WHAT THE EXERCISE ASKS: Repeat each entry word for word.

PROVIDED ENTRIES:

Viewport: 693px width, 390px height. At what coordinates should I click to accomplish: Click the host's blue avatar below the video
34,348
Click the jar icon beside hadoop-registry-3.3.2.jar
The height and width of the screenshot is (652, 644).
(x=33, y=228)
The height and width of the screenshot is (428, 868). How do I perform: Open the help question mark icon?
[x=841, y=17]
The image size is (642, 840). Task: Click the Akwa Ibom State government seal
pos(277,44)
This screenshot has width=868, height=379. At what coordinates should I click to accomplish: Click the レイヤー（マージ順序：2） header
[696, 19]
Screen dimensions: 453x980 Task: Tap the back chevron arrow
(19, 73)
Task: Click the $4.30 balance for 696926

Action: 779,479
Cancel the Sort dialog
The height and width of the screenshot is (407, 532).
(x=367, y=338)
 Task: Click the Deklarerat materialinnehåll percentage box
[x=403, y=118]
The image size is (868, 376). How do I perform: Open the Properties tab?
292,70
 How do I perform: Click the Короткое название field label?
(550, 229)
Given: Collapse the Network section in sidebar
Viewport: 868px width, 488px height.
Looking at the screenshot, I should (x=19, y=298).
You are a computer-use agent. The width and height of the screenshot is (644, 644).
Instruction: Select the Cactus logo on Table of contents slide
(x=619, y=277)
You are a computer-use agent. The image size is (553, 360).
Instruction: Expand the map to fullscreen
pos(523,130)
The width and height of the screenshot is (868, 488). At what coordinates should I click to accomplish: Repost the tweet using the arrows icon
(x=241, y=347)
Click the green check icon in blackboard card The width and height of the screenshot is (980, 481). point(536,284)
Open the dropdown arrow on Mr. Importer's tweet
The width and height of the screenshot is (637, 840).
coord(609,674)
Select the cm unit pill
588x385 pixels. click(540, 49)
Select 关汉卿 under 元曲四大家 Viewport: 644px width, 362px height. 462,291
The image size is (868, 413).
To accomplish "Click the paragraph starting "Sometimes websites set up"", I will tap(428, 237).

EXERCISE RESPONSE:
Viewport: 693px width, 390px height. At what coordinates should I click to accomplish: Click the host's blue avatar below the video
34,348
Click the jar icon beside hadoop-registry-3.3.2.jar
The height and width of the screenshot is (652, 644).
(x=33, y=228)
The height and width of the screenshot is (428, 868). How do I perform: Open the help question mark icon?
[x=841, y=17]
The image size is (642, 840). Task: Click the Akwa Ibom State government seal
pos(277,44)
This screenshot has width=868, height=379. At what coordinates should I click to accomplish: Click the レイヤー（マージ順序：2） header
[696, 19]
Screen dimensions: 453x980 Task: Tap the back chevron arrow
(19, 73)
Task: Click the $4.30 balance for 696926

Action: 779,479
Cancel the Sort dialog
The height and width of the screenshot is (407, 532).
(x=367, y=338)
 Task: Click the Deklarerat materialinnehåll percentage box
[x=403, y=118]
The image size is (868, 376). How do I perform: Open the Properties tab?
292,70
 How do I perform: Click the Короткое название field label?
(550, 229)
Given: Collapse the Network section in sidebar
Viewport: 868px width, 488px height.
Looking at the screenshot, I should (x=19, y=298).
You are a computer-use agent. The width and height of the screenshot is (644, 644).
Instruction: Select the Cactus logo on Table of contents slide
(x=619, y=277)
You are a computer-use agent. The image size is (553, 360).
Instruction: Expand the map to fullscreen
pos(523,130)
The width and height of the screenshot is (868, 488). At what coordinates should I click to accomplish: Repost the tweet using the arrows icon
(x=241, y=347)
Click the green check icon in blackboard card The width and height of the screenshot is (980, 481). point(536,284)
Open the dropdown arrow on Mr. Importer's tweet
The width and height of the screenshot is (637, 840).
coord(609,674)
Select the cm unit pill
588x385 pixels. click(540, 49)
Select 关汉卿 under 元曲四大家 Viewport: 644px width, 362px height. 462,291
The image size is (868, 413).
To accomplish "Click the paragraph starting "Sometimes websites set up"", I will tap(428, 237).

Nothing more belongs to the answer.